We get our fill of animals on this here micro farm, that's for sure!


Who can complain, when they're as cute as this?  

Blossom1 and Blossom2 are really excited about these bunnies, because they are the fruits of breeding their own breeding stock for meat, at home, by themselves.  

Now, that's cool.


These are the girlies' meat pens for the Fair at only a few weeks old.  

It is awfully nice having snuggly baby bunnies around.


Blossom3 and Blossom4 love pesting their older sisters to let them hold a baby bunny.  It's a current favorite pastime, even if the bunnies are much larger now.
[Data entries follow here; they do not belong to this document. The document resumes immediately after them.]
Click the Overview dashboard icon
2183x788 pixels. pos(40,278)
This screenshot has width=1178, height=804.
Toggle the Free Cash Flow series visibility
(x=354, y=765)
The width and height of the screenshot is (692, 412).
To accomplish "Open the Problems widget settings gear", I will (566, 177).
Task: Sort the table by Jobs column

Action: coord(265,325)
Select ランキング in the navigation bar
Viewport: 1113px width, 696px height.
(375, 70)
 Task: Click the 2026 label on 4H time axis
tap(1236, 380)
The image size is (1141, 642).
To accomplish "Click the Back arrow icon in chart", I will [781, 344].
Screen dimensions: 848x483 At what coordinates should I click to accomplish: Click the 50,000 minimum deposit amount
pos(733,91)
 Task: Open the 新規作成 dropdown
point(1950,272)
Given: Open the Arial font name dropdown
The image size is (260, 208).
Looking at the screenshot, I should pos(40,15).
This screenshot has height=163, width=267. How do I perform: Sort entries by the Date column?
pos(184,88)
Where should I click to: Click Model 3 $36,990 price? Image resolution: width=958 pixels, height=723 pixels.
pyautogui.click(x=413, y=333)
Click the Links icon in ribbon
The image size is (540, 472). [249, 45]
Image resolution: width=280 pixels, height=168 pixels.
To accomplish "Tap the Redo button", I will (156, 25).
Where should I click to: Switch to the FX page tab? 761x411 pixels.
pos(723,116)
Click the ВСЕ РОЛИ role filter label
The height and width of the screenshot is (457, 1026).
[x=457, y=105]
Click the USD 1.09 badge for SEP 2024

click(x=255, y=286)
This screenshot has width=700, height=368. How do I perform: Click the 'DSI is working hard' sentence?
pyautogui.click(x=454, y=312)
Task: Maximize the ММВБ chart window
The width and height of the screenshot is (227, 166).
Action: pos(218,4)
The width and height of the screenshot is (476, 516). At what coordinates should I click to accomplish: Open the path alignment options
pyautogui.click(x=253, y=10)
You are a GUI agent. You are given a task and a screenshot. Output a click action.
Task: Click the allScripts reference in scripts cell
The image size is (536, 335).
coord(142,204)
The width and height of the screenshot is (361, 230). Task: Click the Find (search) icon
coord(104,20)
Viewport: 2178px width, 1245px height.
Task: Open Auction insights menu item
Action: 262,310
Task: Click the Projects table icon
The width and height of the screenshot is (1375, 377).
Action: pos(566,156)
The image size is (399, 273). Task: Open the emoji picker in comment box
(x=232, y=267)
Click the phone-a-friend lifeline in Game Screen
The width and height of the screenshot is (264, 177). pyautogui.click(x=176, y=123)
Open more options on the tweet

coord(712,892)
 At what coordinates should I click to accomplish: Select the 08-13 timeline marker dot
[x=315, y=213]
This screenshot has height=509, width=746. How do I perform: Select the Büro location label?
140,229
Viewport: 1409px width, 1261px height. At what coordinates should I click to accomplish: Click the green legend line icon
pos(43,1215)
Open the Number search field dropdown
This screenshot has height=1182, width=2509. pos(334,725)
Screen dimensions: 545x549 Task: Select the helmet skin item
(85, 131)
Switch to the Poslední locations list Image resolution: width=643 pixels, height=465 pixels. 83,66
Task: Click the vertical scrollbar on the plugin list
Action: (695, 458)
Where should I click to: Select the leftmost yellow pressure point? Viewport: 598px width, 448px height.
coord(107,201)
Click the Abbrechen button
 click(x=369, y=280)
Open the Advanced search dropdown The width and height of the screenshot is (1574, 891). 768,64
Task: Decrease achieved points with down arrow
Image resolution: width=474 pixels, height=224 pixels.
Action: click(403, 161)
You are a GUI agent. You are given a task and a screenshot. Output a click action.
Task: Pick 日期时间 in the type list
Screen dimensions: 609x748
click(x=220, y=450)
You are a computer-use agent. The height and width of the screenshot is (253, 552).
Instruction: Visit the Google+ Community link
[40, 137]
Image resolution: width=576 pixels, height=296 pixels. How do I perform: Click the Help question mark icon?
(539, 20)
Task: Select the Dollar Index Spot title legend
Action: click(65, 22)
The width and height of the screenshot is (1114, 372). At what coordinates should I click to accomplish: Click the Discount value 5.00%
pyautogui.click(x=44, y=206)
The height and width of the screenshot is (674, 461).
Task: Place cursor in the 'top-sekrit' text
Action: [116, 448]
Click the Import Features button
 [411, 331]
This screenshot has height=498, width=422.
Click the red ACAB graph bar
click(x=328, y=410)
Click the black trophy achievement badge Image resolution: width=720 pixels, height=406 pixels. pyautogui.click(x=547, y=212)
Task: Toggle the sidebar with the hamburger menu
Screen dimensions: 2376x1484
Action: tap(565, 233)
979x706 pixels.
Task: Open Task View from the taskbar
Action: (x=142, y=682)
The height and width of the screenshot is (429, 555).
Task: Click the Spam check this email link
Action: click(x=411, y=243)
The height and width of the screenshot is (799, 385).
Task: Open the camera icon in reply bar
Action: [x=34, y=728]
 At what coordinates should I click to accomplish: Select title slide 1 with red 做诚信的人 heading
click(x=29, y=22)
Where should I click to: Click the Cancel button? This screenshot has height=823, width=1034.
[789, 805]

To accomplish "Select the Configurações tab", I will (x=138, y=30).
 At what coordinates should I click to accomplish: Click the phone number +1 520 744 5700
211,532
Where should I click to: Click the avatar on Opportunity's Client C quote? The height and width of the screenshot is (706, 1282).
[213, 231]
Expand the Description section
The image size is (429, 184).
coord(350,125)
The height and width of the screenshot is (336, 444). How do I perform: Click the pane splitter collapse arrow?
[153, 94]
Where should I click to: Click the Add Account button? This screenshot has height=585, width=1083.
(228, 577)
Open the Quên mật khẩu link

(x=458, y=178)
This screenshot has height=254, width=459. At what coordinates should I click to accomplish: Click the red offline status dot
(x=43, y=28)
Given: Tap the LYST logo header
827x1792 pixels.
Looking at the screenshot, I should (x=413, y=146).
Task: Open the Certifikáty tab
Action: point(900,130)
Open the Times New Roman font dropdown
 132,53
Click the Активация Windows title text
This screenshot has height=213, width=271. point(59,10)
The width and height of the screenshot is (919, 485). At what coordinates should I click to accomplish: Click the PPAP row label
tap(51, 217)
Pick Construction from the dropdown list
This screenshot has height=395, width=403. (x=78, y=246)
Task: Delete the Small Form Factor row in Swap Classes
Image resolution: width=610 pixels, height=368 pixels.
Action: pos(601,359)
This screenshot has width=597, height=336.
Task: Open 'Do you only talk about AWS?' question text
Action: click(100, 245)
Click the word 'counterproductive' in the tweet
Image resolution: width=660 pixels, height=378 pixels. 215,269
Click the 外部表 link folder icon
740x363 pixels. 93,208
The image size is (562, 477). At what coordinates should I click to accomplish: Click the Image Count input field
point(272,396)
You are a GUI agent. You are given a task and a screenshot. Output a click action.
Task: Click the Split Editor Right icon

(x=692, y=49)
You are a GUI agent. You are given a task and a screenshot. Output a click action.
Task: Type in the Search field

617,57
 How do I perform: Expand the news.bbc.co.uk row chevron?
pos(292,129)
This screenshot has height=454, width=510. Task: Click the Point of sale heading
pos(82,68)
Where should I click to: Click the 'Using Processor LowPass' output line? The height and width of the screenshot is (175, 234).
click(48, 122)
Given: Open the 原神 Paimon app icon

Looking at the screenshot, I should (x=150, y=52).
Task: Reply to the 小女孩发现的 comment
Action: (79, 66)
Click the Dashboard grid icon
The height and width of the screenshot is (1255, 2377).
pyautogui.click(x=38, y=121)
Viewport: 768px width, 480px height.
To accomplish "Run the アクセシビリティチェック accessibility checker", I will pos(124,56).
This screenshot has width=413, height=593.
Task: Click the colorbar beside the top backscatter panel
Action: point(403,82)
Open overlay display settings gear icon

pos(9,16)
We came home from a walk the other day to discover this doe hanging out in the front treeline.


Blossom2 noticed it.  It seems she notices everything.  Details are her "thang."


There was high glee as a result!


This regular little robin visitor came to be known as Stacy.


We kept seeing her around and could hear her parents chirping insistently to her from various vantage points around our yard.


"Can she fly?"  

"Will she be okay?"


Check the top left corner of the above picture.  Stacy is indeed able to fly, though her landings were a tad precarious, if you ask me.


One morning while choring, Blossom2 discovered this exquisite "butterfly."  


Its wings were slightly damaged, but that meant we were able to get an excellent view of its gorgeous coloring.

God is a most creative artist.


The Blossoms informed me that they couldn't find it in the butterfly book. 


Like a good homeschool mom, I let them look long and hard before I offered assistance.  I then doggedly paged through the book myself and stubbornly refused to google it out of sheer pride.  

Finally, I gave up and plopped down at the computer.  Imagine my surprise and consternation upon realizing that this polyphemus moth was not in the butterfly book because it is not a butterfly.  What a beautiful giant silk moth!

One morning the girls awoke to FIVE baby bunnies lippety-lopping around the yard.  (Note the white blob to the right of the feed shed in the picture below - outside a cage!)  Somehow, a whole passel of their Fair meat rabbits were loose.  Of course, this happened on Sunday morning, before church.  They were able to capture four before we left.  They opened a cage door and put out feed and water for the remaining rabbit.  They also set up box traps, but to no avail, this bunny remained on the loose until Monday morning.  


With the heat index rising quickly, we were really starting to get concerned about heatstroke.  While I spent my morning quiet time on the porch swing, that blasted bunny kept peeking his head out from under the feed shed.


  I tiptoed through the dewy grass three times with a net, only to be foisted again and again by that "wascally wabbit."  

Later that morning, I was starting to take his escape tactics personally.  With a stubborn grunt, I postured myself on the ground, in the dirt with a handful of oats.  The maddening coy little sucker just wouldn't be caught.  I dug further and further underneath and the girls shooed him from the other side.  I grabbed hold and did not let go.  

Having freshly showered only an hour previously, I was now covered in dirt, rabbit fur and sweat, 
but since I was now the hero of the day, 
I didn't mind... too much.

I'd valiantly earned my Super 4-H Mom points for the month. 

And now, I'm off to transport 34 animals to the Fairgrounds so we can enjoy a whole ten days of animals.  It's Fair week, ya'll!